Exercise instructions. Below are the entries. Set down exactly the line containing "This screenshot has height=278, width=425." and each line after it.

Given records.

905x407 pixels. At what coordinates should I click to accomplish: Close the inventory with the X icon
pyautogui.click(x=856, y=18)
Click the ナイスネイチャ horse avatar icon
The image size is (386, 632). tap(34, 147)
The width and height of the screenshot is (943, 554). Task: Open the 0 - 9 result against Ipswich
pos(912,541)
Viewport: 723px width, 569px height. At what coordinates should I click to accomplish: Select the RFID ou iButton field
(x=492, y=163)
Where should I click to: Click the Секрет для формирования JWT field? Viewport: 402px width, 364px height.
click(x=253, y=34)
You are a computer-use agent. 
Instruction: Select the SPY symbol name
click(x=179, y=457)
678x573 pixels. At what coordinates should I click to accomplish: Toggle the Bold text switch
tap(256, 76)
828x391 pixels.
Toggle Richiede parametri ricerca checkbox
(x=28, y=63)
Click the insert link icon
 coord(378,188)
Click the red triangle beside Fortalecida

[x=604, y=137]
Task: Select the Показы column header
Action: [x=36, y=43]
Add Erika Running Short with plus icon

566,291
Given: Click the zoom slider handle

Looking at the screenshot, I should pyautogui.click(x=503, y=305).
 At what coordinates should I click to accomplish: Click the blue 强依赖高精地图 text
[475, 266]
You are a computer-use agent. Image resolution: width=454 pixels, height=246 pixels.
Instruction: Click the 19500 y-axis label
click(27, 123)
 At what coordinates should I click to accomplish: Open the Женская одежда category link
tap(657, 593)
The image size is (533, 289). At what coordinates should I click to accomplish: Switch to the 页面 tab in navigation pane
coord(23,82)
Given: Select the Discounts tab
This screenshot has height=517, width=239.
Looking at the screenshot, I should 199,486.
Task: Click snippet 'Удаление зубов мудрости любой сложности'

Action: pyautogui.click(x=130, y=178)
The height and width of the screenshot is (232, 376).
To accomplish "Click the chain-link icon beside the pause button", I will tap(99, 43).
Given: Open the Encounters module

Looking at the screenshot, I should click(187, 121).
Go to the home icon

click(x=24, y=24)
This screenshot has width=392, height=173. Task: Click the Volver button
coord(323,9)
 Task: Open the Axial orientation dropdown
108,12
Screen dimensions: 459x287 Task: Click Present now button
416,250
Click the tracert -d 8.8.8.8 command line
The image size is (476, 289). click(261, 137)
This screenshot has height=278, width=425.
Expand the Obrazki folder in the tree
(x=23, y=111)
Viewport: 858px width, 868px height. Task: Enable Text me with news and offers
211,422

Answer to this task.
This screenshot has height=278, width=425.
Expand the Obrazki folder in the tree
(x=23, y=111)
Viewport: 858px width, 868px height. Task: Enable Text me with news and offers
211,422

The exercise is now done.